Kamera yang digunakannya sangat canggih di atas rata-rata kamera yang digunakan fotografer koran lainnya.
Pernah suatu saat, dia mengirim surat pembelian kamera terbaru. Surat itu bagi ibu Toety dianggap sangat penting, sehingga harus disimpan di dalam tasnya. Pada waktu Ibu Toety berjalan jalan keliling ke desa desa penghasil tenun dan handycraft di Lamongan, Pak Bupati Farid mengundangnya ke pendopo di depan alun-alun.
Dikenal pengusaha yang suka memberi bantuan, Ibu Toety Azis sebelum pulang ke Surabaya menitipkan amplop berisi cek kepada Pak Farid. Namun tidak diduga, Pak Son Haji, wartawan Surabaya Post di Lamongan keesokan harinya dipanggil Pak Farid untuk diberitahu bahwa amplop putih yang diterimanya dari Ibu Toety bukan berisi cek bantuan. Tetapi isinya berupa permohonan pembelian kamera yang diajukan GBS.
“Untung tidak banyak yang tahu kejadian ini,” kata GBS menahan tawa. Ya, GBS di kantor dikenal suka tertawa dan selalu bikin joke-joke yang menyehatkan, terutama kalau ketemu tandemnya, Pak Yok dan lainnya. Pasti suasana tegang menjadi segar.
Guyonan itu tetap melekat pada diri GBS, meski saat ini tangan dan kakinya belum sempurna digerakkan karena stroke yang menyerangnya beberapa bulan lalu.
“Meski begini saya tetap bersyukur. Karena sudah lebih baik dari awal awal stroke. Waktu itu saya seperti orang yang lumpuh tidak bisa apa-apa kecuali tidur,” tuturnya.

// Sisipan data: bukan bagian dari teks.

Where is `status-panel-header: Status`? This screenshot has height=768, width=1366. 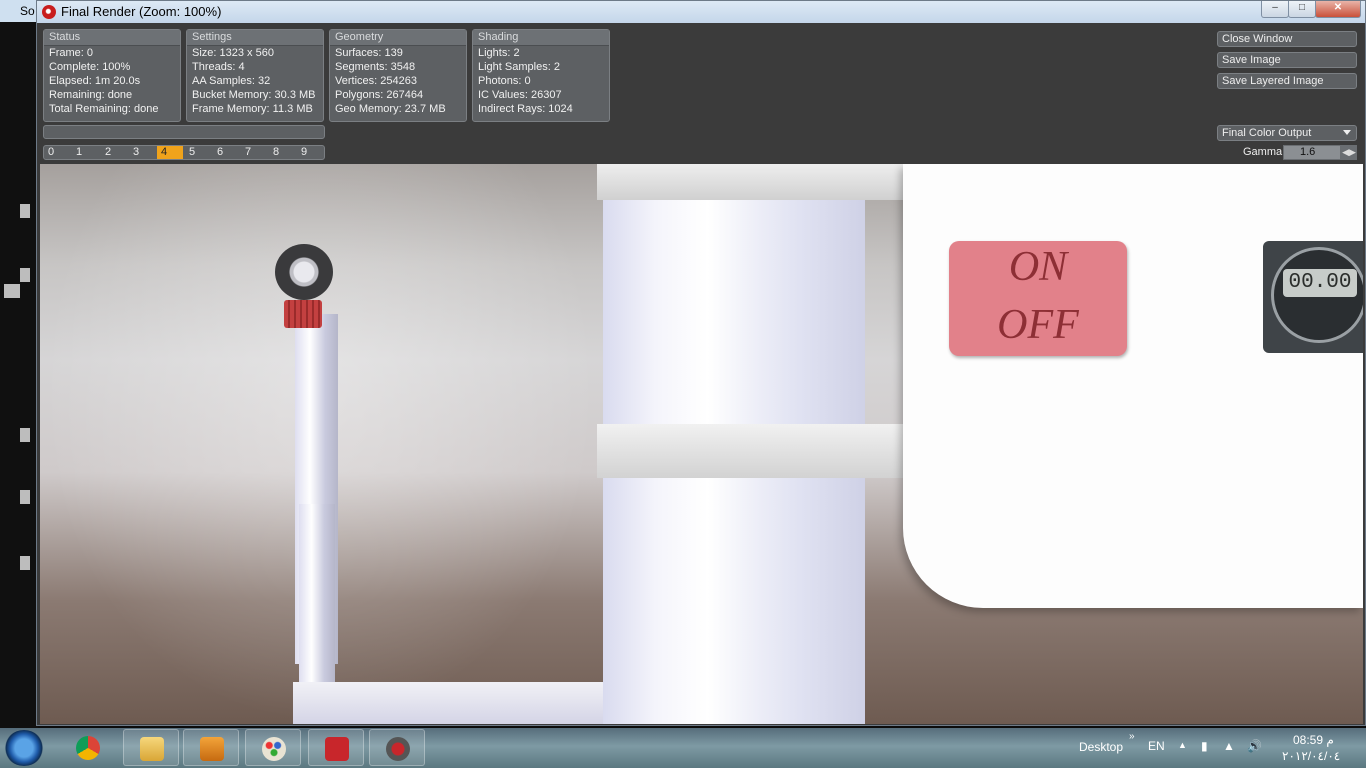
status-panel-header: Status is located at coordinates (112, 38).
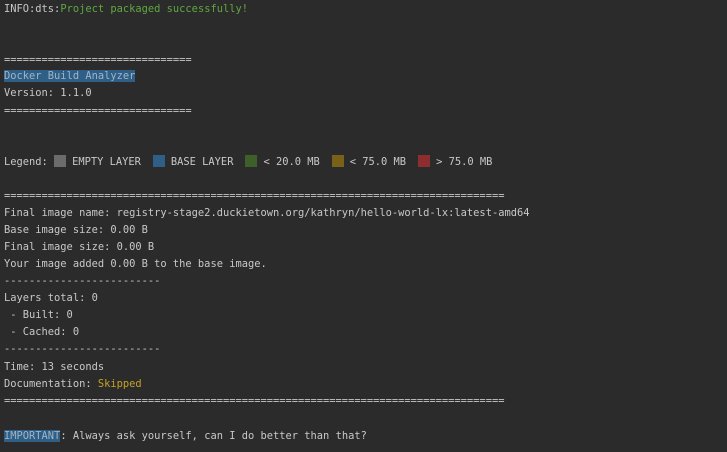 Image resolution: width=727 pixels, height=452 pixels. I want to click on legend-item-medium: < 75.0 MB, so click(378, 162).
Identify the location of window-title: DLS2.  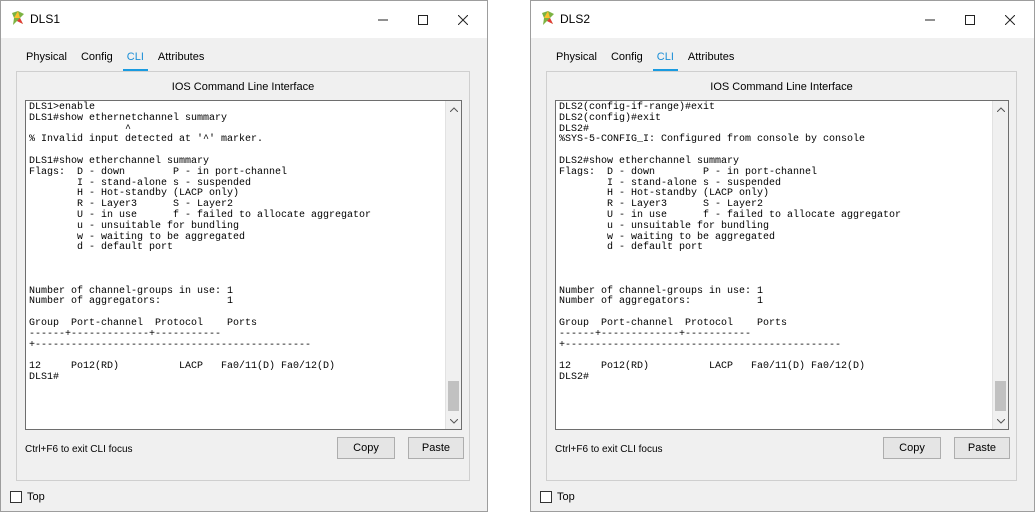
(576, 19).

Jiwa GBS sudah ditanami semangat hidup yang terus dikobarkan. Optimismenya mampu mengalahkan derita panjangnya menantang gelombang besar yang siap menewaskan jiwanya. Penyakit Lupus sudah lama dijadikan teman hidupnya.
Di tengah menjalani ujian berat ini, dia harus mengatasi sendiri, karena anak anaknya diboyong istrinya ke rumah yang lain,”Saya selalu tertinggal dengan pola pikir mereka yang lebih pintar,” tuturnya.
Lupus melarang dirinya disengat matahari, sehingga membuatnya tidak berkutik untuk beraktifitas. Apalagi dokter yang memiliki keahlian khusus Lupus hanya ada di Jakarta. Biaya riwa-riwi Surabaya-Jakarta dan untuk beli obat terhitung cukupbesar.
“Untung Allah masih memberi teman yang selalu membantu untuk berobat,” tuturnya. Diserang penyakit Lupus tidak banyak yang bisa sehat kembali. Dan menurut medis, GBS adalah satu dari sekian penderita yang mendapat mukjizat karena masih diberi kesempatan oleh Tuhan untuk beribadah.
“Sekarang ini saya agak repot. Satu sisi penyakit Lupus tidak boleh kena sinar matahari dan satu sisi yang lain, penyakit stroke saya harus sering kena sinar matahari,” jelasnya. Meski demikian, rasa syukur selalu diucapkan. Ia pun meyakini, bahwa ini semua tidak lepas dari kehendak Allah SWT, dan kelak akan memberi hikmah yang penuh rahasia.
Buktinya, banyak temannya yang terlihat lebih sehat harus menghadap Tuhan lebih dahulu. GBS tergolong manusia pilihan yang patut dijadikan ibrah, meskipun saat ini dia dirawat khusus oleh kakak kandungnya, dia tetap ingin mandiri dan berusaha tidak merepotkannya.
Anak-anaknya, meski tidak serumah, juga turut menyemangati. Rumah satu-satunya sudah dijual untuk berobat. “Sebisa-bisanya saya bergerak sendiri untuk ke kamar mandi, untuk shalat dan aktifitas ringan lainnya,” katanya.
“Sekarang saya harus tetap semangat. Dan alhamdulillah, banyak teman yang selalu memberi semangat,” kata GBS. Para sindennya yang selalu diajak show dari panggung ke panggung, tak lupa menyemangati dirinya agar hidup sehat.